The end result of this slow evolution in policy is that by the mid 19th century, the eastern Indians had ceded virtually all their land; “the land east of the Mississippi was almost entirely possessed by non-Indians” [226].
But removal was not a permanent solution to the Indian problem, which in effect had simply been displaced to the west. By the early 1850's, the next step was the creation of reservations, “land the government had selected from its own land and reserved for the Indians' use. The areas to which eastern tribes were removed consisted of land the government had only recently purchased from western tribes” [230]. The idea behind the creation of these reserved areas was to keep the Indians away from the settlers and vice versa.

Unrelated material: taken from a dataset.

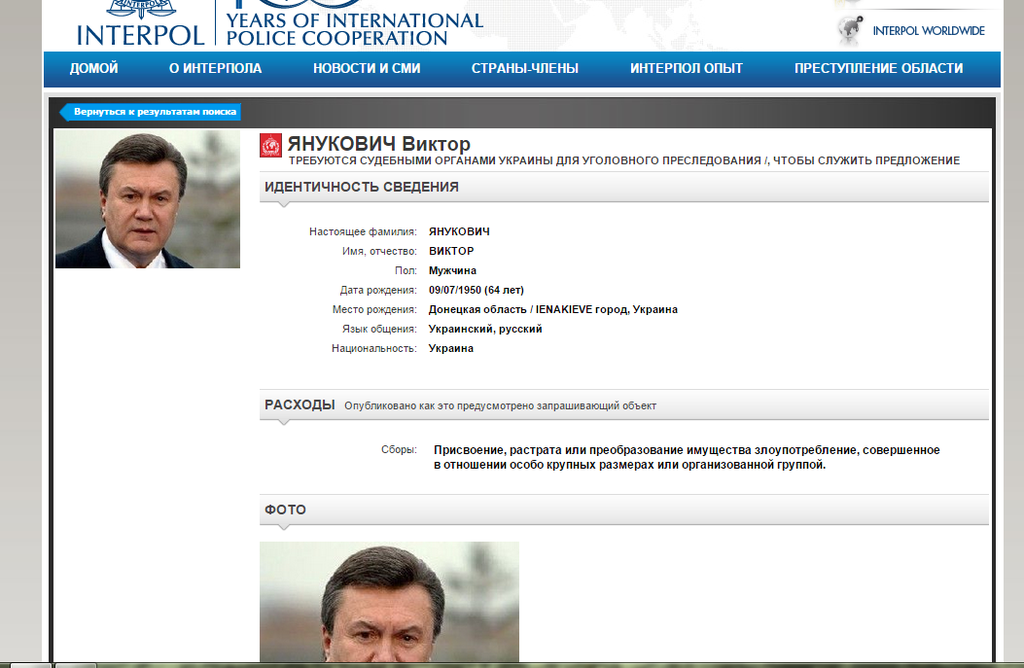The width and height of the screenshot is (1024, 668).
Task: Click the globe icon beside INTERPOL Worldwide
Action: tap(850, 30)
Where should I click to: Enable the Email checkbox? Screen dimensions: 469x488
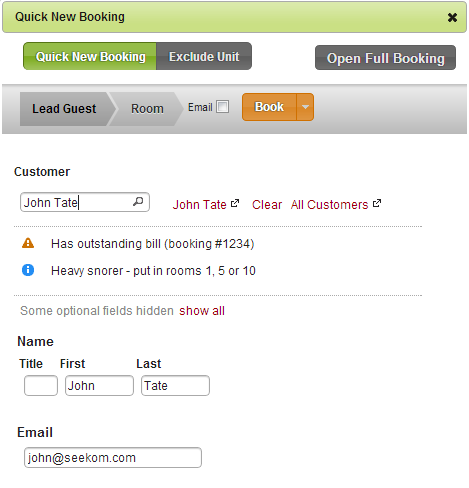pyautogui.click(x=222, y=107)
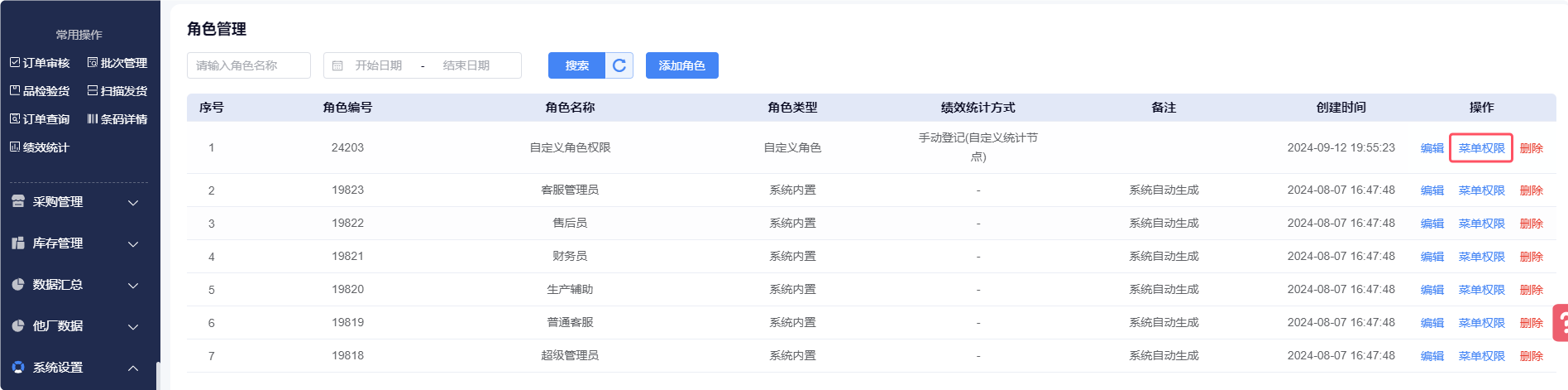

At the end of the 19th century, after having tried to keep the Indians in segregated areas, the government switched to a new policy and decided to assimilate them into American life, with passage of the Dawes Act of 1887. The Dawes Act, or General Allotment Act, remained in effect until 1934. “From the Indians' perspective the result was, once again, disaster” [257]. The purpose was to turn Indians, who had become American citizens in 1924, into hard-working farmers. Private property would bring them to civilization. “White reformers had hoped that allotment would encourage Indian farming, but its net effect was the opposite: by 1930, there were fewer Indian farmers, farming less land, than there had been in 1910. [...] The Indians seemed no more assimilated in 1930 than in 1880” [285].
Then with John Collier as commissioner of Indian affairs, the Indian Reorganization Act was passed in 1934, which gave Indians rights they never had before.

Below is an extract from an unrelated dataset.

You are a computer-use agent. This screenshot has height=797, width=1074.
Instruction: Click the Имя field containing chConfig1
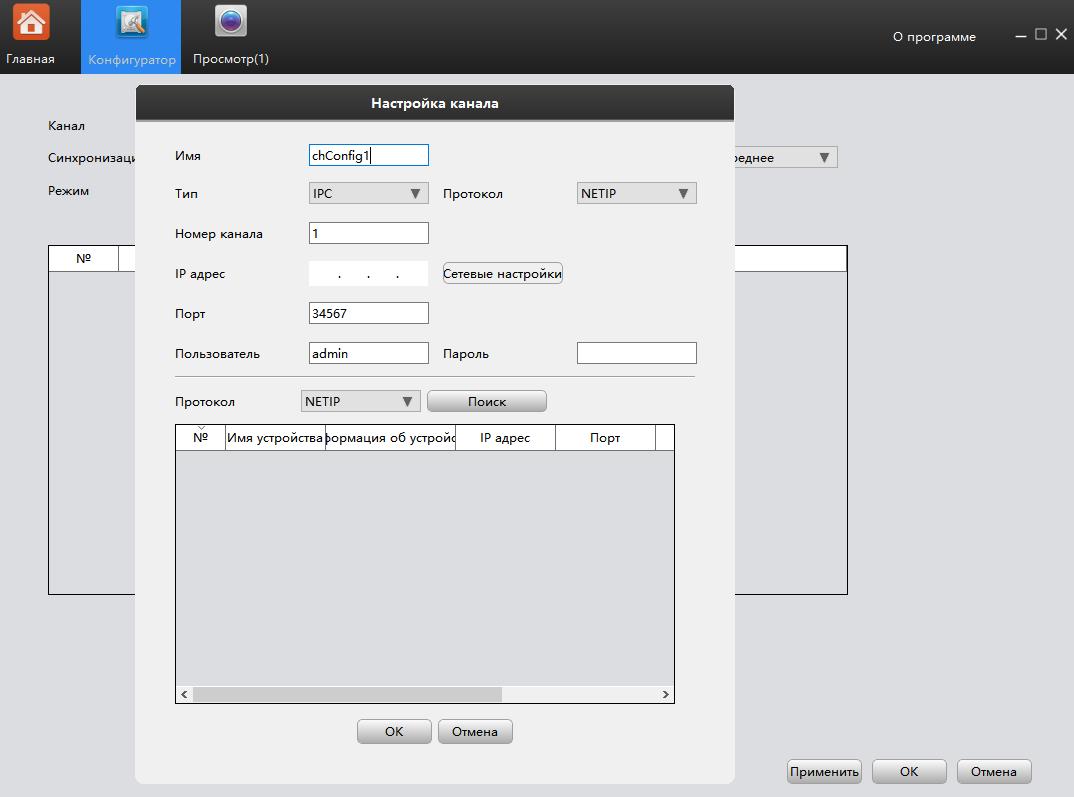[368, 155]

Since the 1960s and 1970s, Indian tribes have concentrated their efforts on getting land back, or on being compensated for land wrongfully taken. But Stuart Banner's general conclusion is that
The law governing the acquisition of the Indians' land [...] [has] scarcely changed. [...] The transformation that took place over the middle decades of the twentieth century was thus not a change in the law. It was a change in the relative political power of Indians and whites [...] when the balance began to tip back a bit toward the Indians, they gained the power to force practice to move closer to the formal law. Lawyers and judges began taking their claims more seriously. Legislators and executive branch officials began fearing the consequences. [292]

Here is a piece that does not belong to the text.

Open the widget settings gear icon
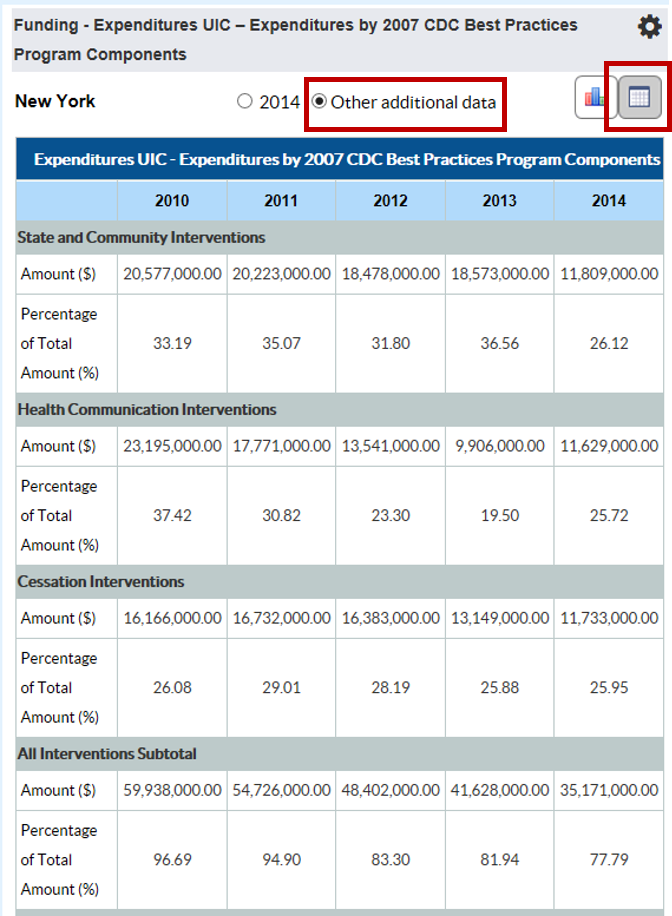672x916 pixels. [650, 26]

In the end, Stuart Banner concludes that the Indians have always been caught midway between force and consent and that their miserable fate is due to the failings of human nature—the settlers' greediness and dishonesty—rather than to the misdeeds of the government, whether colonial or later federal. In many ways, he intends to correct an overly simplistic vision of Indian policy, which would have dealt ruthlessly with the native populations of North America. At the same time, he implies some sort of fundamental truth: in any conflict, the winner is always the one who holds the power. His book is highly readable, extremely carefully documented, and presents a very stimulating reinterpretation of North American land transfers with their complexities and many contradictions.